> [Your objective] Although the entries contain pictures, only their words should be duplicated exactly.
=== Study material ===
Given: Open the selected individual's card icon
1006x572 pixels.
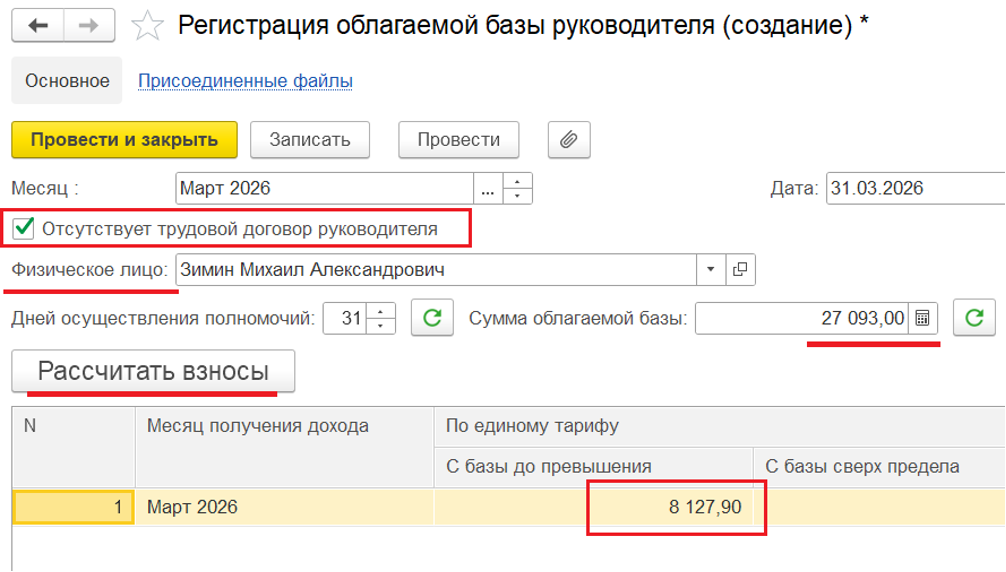Looking at the screenshot, I should coord(740,270).
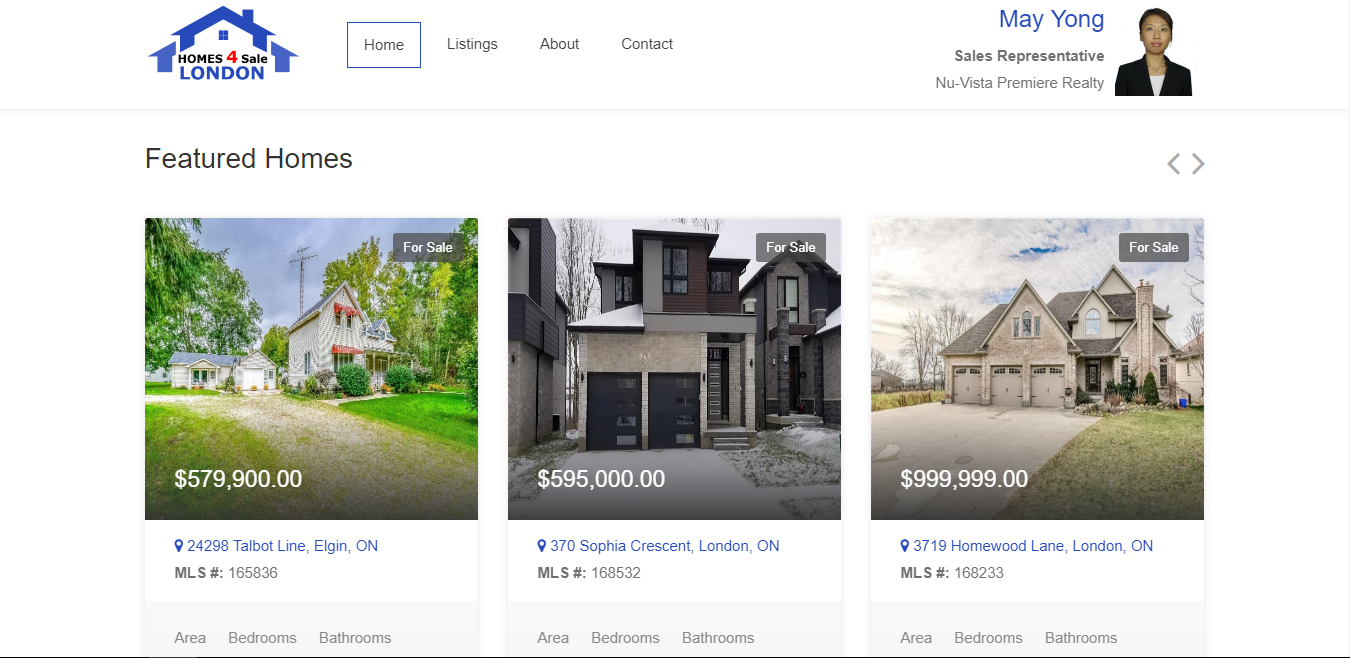Click the Homes 4 Sale London logo
Image resolution: width=1350 pixels, height=658 pixels.
pyautogui.click(x=223, y=44)
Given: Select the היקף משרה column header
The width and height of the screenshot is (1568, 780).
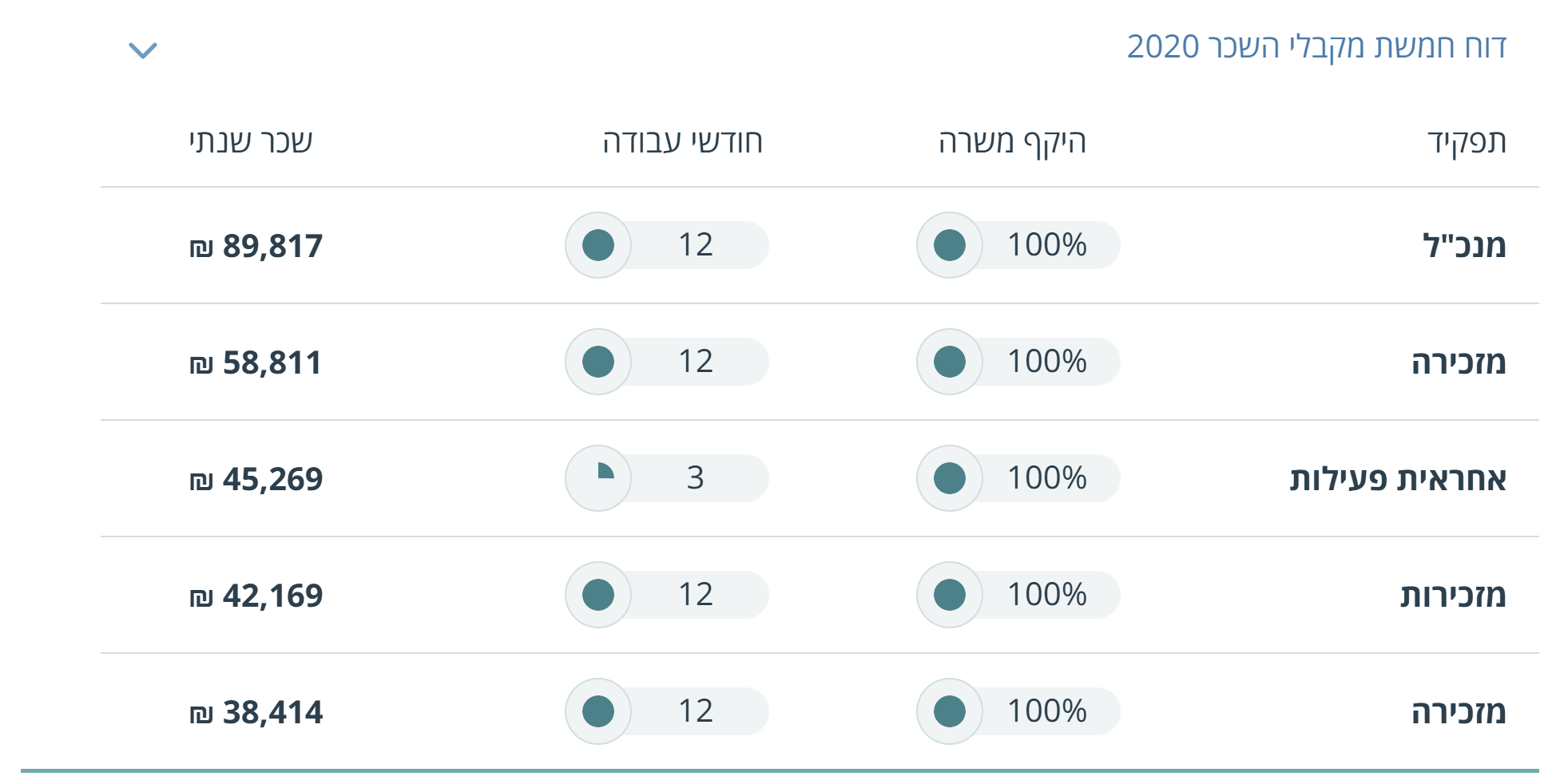Looking at the screenshot, I should coord(1012,142).
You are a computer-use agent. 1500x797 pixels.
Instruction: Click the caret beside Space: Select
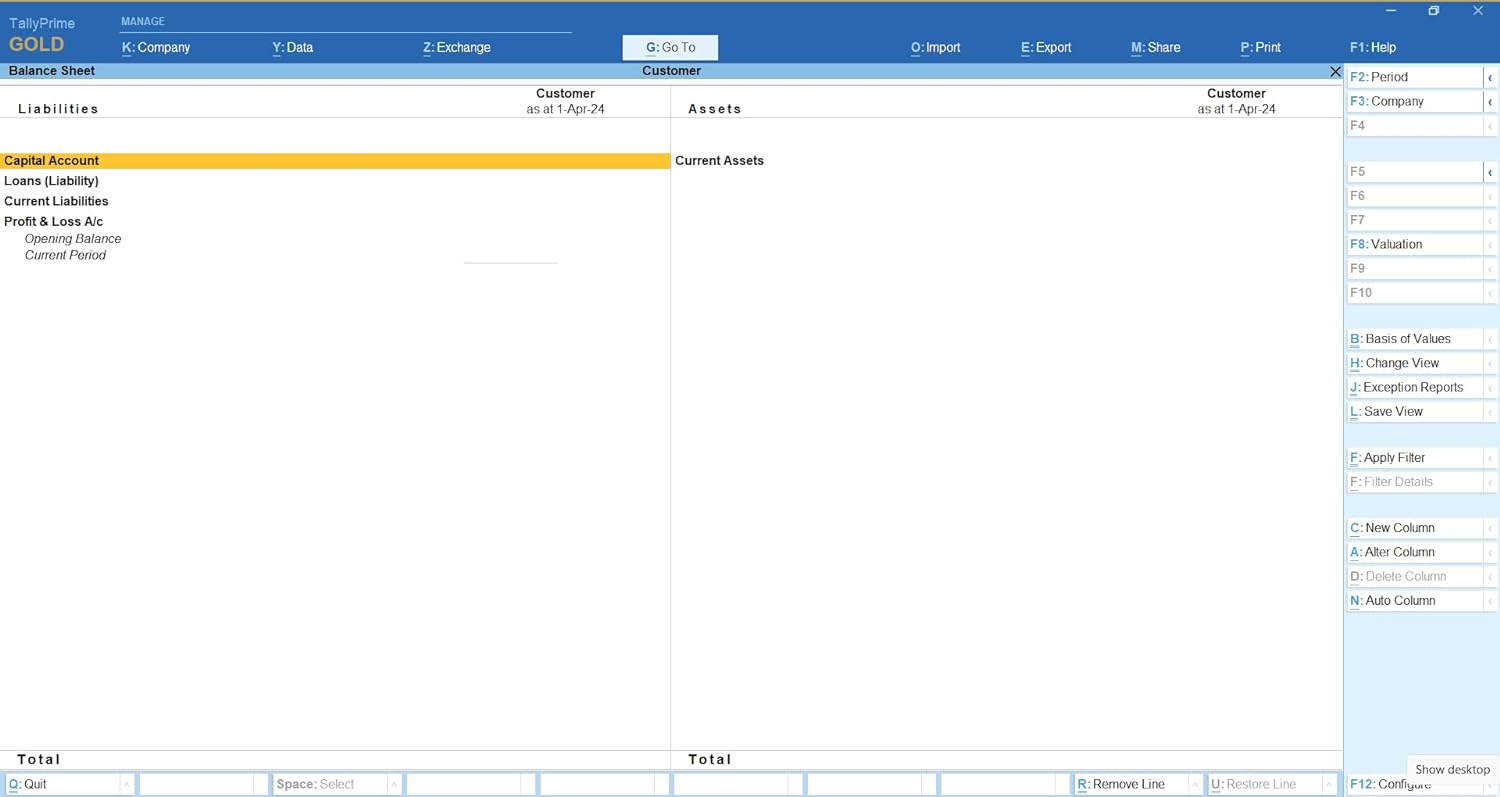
===
> [Exercise output]
Given: Open the selected individual's card icon
1006x572 pixels.
Looking at the screenshot, I should coord(740,270).
Click the Homes 4 Sale London logo
Image resolution: width=1350 pixels, height=658 pixels.
pyautogui.click(x=223, y=44)
Given: Select the היקף משרה column header
The width and height of the screenshot is (1568, 780).
Looking at the screenshot, I should coord(1012,142).
You are a computer-use agent. 1500x797 pixels.
Instruction: Click the caret beside Space: Select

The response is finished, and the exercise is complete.